# [BAGIAN LATIHAN]
A. Menurut teks tentang latihan pasien paraparese atau paraplegia, alat apa yang dapat dipakai untuk latihan berdiri tegak?
B. Lanjutkan teks tentang latihan pasien paraparese atau paraplegia mulai dari kalimat terakhirnya.

# [BACAAN LATIHAN]

════════

Latihan berenang di kolam sangat bermanfaat dan menyenangkan karena akan membantu dan mempermudah otot-otot ekstremitas inferior untuk aktif berfungsi. Ban dan jaket penyelamat dapat digunakan untuk pengaman dan memperbesar rasa percaya diri pasien. Jika pasien ragu-ragu, maka terapis dapat membantu dengan menyangga tubuh pasien pada tempat yang sensoriknya masih berfungsi. Latihan renang ini dari sejak awalnya sudah dapat dikembangkan menjadi salah satu latihan yang dapat menyenangkan sekaligus sebagai suatu rekreasi.

4. Gym work

Tujuan latihan di ruang senam ini adalah untuk mengembangkan sepenuhya aktifitas otot- otot yang persyarafannya masih baik. Latihan dengan tahanan, per dan beban, press up, dan memanjat dengan tali.

5. Mat work (senam lantai di matras),

Pasien dalam posisi berbaring di lantai bertujuan untuk menguatkan otot–otot trunkus dan meningkatkan tonus otot-otot paravertebralis sehingga nantinya hal tersebut dapat membantu pasien dalam memperbaiki keseimbangan duduk dan postur. Latihan di matras ini bertujuan membantu mengurangi spastisitas otot-otot tersebut dan ini kelak akan membantu berfungsinya bladder dan bowel. Semua pasien diajarkan berguling di lantai dan jika mungkin belajar

duduk tanpa dibantu. Selanjutnya latihan keseimbangan dapat terus di kembangkan dengan latihan duduk di tepi tempat tidur.

6. Berdiri

Pasien paraparese atau paraplegia secara teratur harus diajarkan cara untuk berdiri tegak. Disamping meningkatkan moril dan kepercayaan diri pasien, hal ini bertujuan untuk meringankan beban tekanan di sakrum dan pantat, memperbaiki tonus otot di trunkus dan ekstremitas inferior, mencegah deformitas fleksi di pangkal paha, lutut dan pergelangan kaki, memperbaiki efisiensi pengosongan ginjal dan kandung kemih serta fungsi rektum dan juga berperan dalam pencegahan osteoporosis dan fraktur patologis. Untuk memungkinkan latihan berdiri tegak ini dapat digunakan alat yang dinamakan standing frame.

7. Latihan jalan.

Faktor yang sangat menentukan kemampuan pasien dalam berjalan ialah:

kekuatan otot quadriceps, propioseptif lutut, tidak adanya kontraktur fleksi dari panggul dan kontrol lengan. Untuk melangkah adalah merupakan problem yang besar bagi pasien. Kemauan merupakan kunci kearah keberhasilan, yang juga sangat tergantung faktor umur, berat badan dan jumlah otot-otot yang masih berfungsi.

8. Pemakaian kursi roda

Harus dipesan kursi roda yang sesuai untuk tiap pasien. Idealnya pasien dipesankan kursi roda sedini mungkin yang tipenya disesuaikan dengan hasil pemeriksaan. Waktu yang paling tepat adalah saat pasien mulai belajar duduk.

════════

# [Data yang dikumpulkan]
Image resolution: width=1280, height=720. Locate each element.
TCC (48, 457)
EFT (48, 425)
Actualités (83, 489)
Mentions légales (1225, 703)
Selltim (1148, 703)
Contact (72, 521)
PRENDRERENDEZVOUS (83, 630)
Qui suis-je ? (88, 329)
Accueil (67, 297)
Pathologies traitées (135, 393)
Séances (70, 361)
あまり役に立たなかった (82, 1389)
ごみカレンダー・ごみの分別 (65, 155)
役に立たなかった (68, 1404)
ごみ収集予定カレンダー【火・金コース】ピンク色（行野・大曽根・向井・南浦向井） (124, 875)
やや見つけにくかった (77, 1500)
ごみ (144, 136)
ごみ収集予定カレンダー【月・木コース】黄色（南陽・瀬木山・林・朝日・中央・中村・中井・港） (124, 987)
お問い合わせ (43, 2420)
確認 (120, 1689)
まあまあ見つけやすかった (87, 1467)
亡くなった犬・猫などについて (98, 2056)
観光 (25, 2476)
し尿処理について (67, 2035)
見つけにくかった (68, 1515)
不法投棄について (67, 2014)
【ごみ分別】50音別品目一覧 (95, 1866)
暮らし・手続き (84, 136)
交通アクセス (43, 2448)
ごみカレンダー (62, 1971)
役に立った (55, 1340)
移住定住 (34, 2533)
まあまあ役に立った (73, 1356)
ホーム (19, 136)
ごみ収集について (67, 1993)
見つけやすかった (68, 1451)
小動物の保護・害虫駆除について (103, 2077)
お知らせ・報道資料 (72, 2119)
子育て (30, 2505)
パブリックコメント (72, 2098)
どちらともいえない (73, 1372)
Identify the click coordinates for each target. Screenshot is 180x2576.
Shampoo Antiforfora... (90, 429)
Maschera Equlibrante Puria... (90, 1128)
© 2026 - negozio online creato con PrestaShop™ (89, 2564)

════════

# [JAWABAN TIAP BUTIR]
A. Standing frame.

B.
Sebaiknya pemesanan kursi roda ini didiskusikan oleh tim. Pemilihan jenis kursi roda sangat tergantung kepada usia, ukuran tubuh, tinggi badan dan berat badan dan ditentukan oleh kekuatan lengan (1,2,3). Tempat kaki yang dapat dibuka dan berputar, ketinggian yang dapat diatur serta sandaran tangan yang dapat dilepaskan merupakan bentuk standart. Latihan mengendalikan kursi roda diberikan sampai pasien betul – betul yakin akan kemampuannya.

Antara lain latihan tersebut adalah bagaimana cara – cara melintasi pintu,

permukaan lantai yang tidak rata, kemiringan dari “trotoar”. Kepada pasien juga diajarkan cara–cara mundur dengan baik.

9. Ortotik

Pada trauma medula spinalis daerah torako lumbal dapat diberikan torako lumbal brace. Prinsip kerja ini alat ini adalah memberikan penekanan pada 3 buah titik yang dikenal dengan “three point pressure”. Penekanan tersebut diberikan dibagian antero distal yang terletak diatas pubis, dibagian antero proksimal pada sternum, sedangkan dibagian posterior tekanan diberikan pada daerah thorax bagian distal hingga lumbal bagian proksimal yang berupa

“padding”.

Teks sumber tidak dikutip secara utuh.